Introduction: Linear polymer drug delivery through ATRP (atom transfer radical polymerization) stands as a breakthrough in medical science, offering exceptional advantages. The controlled and predictable structure of linear polymers ensures precisely regulated drug release, optimizing therapeutic outcomes. This method allows for tailored drug delivery, enabling the targeting of specific cells or tissues with minimal side effects.
Methods: This study involved the synthesis of monomeric ionic liquids by substituting the chloride counterion in [2-(methacryloyloxy)ethyl]trimethylammonium chloride (TMAMA/Cl) with the ampicillin anion from its sodium salt (AMPNa), resulting in the formation of [2-(methacryloyloxy)ethyl]trimethylammonium ampicillin (TMAMA/AMP). Subsequently, methyl methacrylate (MMA) was copolymerized with TMAMA/AMP using the ATRP method, producing copolymers based on AMP, denoted as P(TMAMA/AMP-co-MMA). The drug release mechanism was facilitated by ion exchange with phosphate anions in PBS, mimicking the natural environment of physiological fluids with a pH of 3.7 at 37°C.
Results: The drug carriers exhibited 61–76% of the AMP contents in the copolymers.
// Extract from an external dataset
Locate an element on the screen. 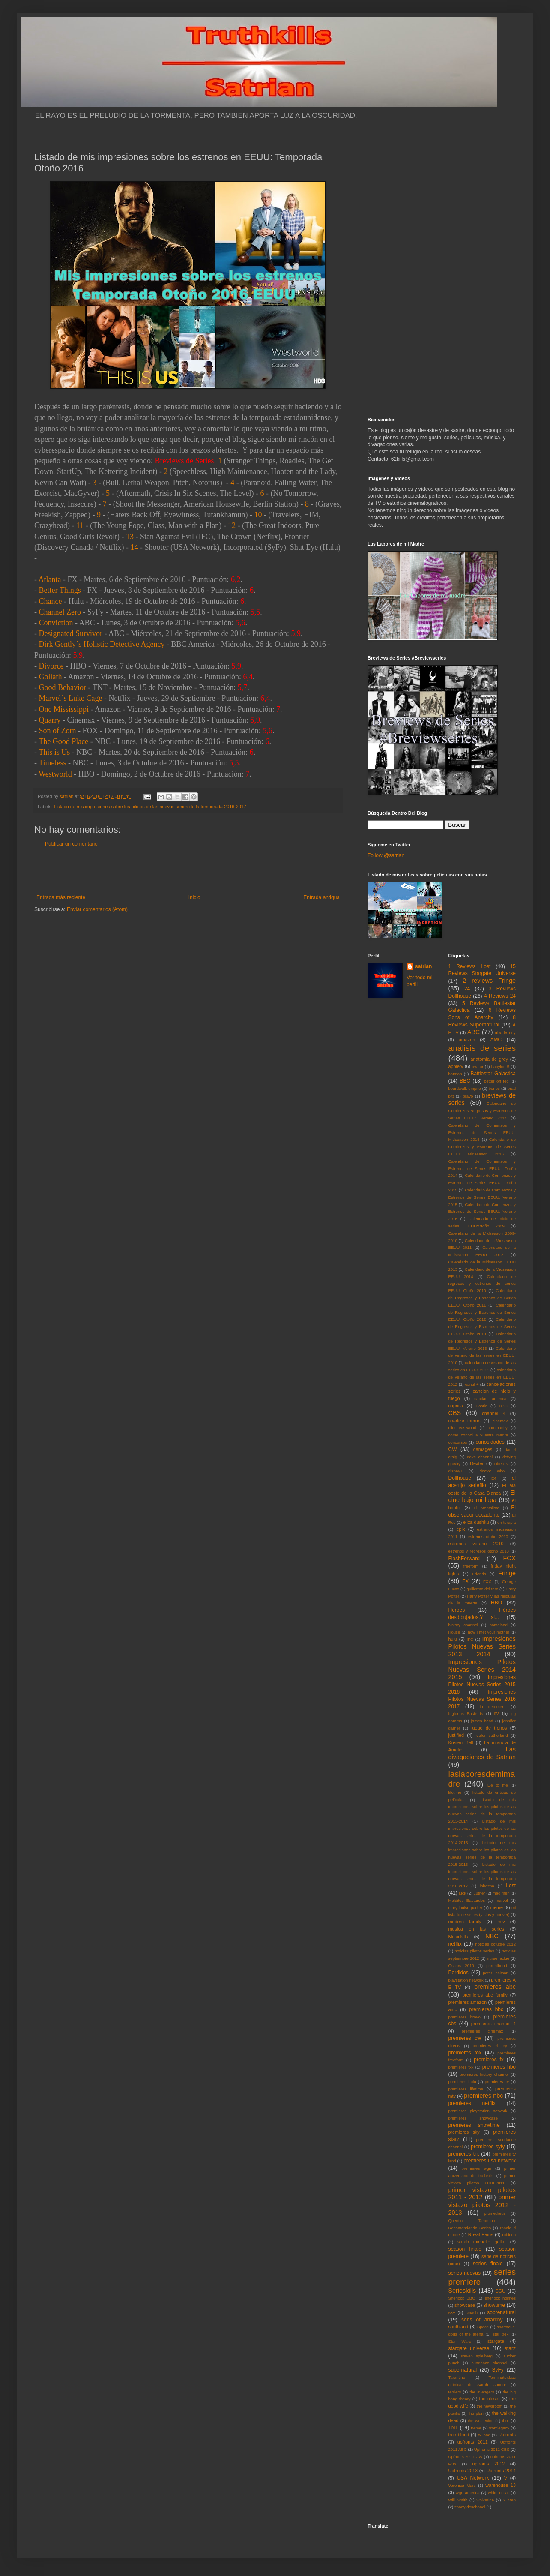 The height and width of the screenshot is (2576, 550). sarah michelle gellar is located at coordinates (481, 2241).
The polymeric chain lengths were determined by assessing the total monomer conversion (27–47%), leading to a degree of polymerization (DPn = 131-363). Utilizing dynamic light scattering (DLS), the hydrodynamic diameters (Dh = 190–328 nm) of polymer nanoparticles and their polydispersity index (PDI = 0.01-0.06) in an aqueous solution were determined. In addition, in vitro studies demonstrated the release of 72–100% (11.1–19.5 µg/mL) of drug within 26 hours.
Conclusion: Our study explored the well-defined linear copolymers, P(TMAMA/AMP-co-MMA)s, with varying ionic contents, showcasing their promise as carriers in drug delivery systems (DDS). The findings affirm the efficacy of the trimethylammonium-based IL monomer carrying AMP in designing polymeric carriers with precise amounts of therapeutically active anion. This DDS holds potential for preventing and treating diverse bacterial infections, including respiratory tract infections.